Again, ledger attachments through brick veneers are very difficult and require a design professional.
The suggestion of connection through the brick for lateral load resistance is okay, as long as the gravity (vertical) loads are supported by another means. (as has been suggested, posts, dropped beam, etc.)
"We've always done it this way", means we've always been lucky. This goes for me too.
Glenn M
Glenn Mathewson
05-01-2008, 10:46 PM
I will add, now that the official response is posted above, one "realistic" thought. (sham on me, an inspector, for thinking "realistically" ha, ha!)
1. If the deck ledger is only a couple feet above the brick ledge (foundation) then there is likely not much distance for the lateral bending to occur, and it's not really that big a deal, in my opinion. (like a really short 2x4 temp post can be loaded more than a tall one) The higher you go up the veneer face, the bigger the problem gets.
Now just convince YOUR inspector of that!
Glenn M.
Rick Jeske
05-02-2008, 01:48 PM
If the deck ledger is only a couple feet above the brick ledge (foundation) then there is likely not much distance for the lateral bending to occur, and it's not really that big a deal, in my opinion. (like a really short 2x4 temp post can be loaded more than a tall one) The higher you go up the veneer face, the bigger the problem gets.
Thanks for all the responses guys. My basement is a walkout, so the ledger would be up ~8 ft or more from the footer. I understand the concern for buckling brick, that's why the ledger should not bear lateral loads, only compression loading from the attachment bolts.
Deckdog seems to have hit upon a suitable compromise using posts at the house, yet tying to the house's frame to provide lateral stability.

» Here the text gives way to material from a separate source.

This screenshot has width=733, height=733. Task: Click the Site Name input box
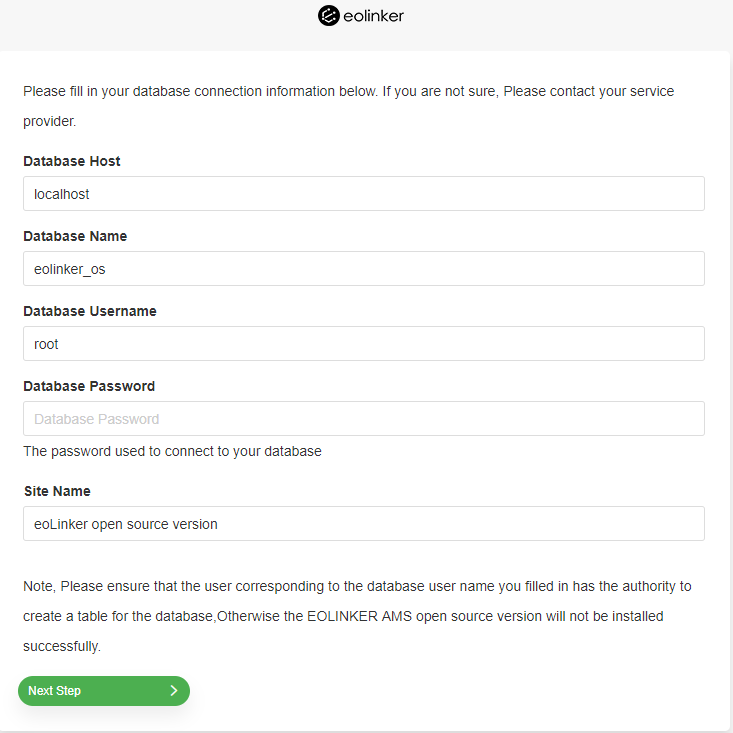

It seems there is not homogeneity across the country regarding ledgers on brick veneers. I have even seen whole room additions and covered porches in my subdiv which use ledgers on brick veneer. This is 70's and 80's work however. I'll have to "sneak around" and see what the new homes have. I guess that is one good reason for using brick only on the facade, the rear is sided making ledgers easy.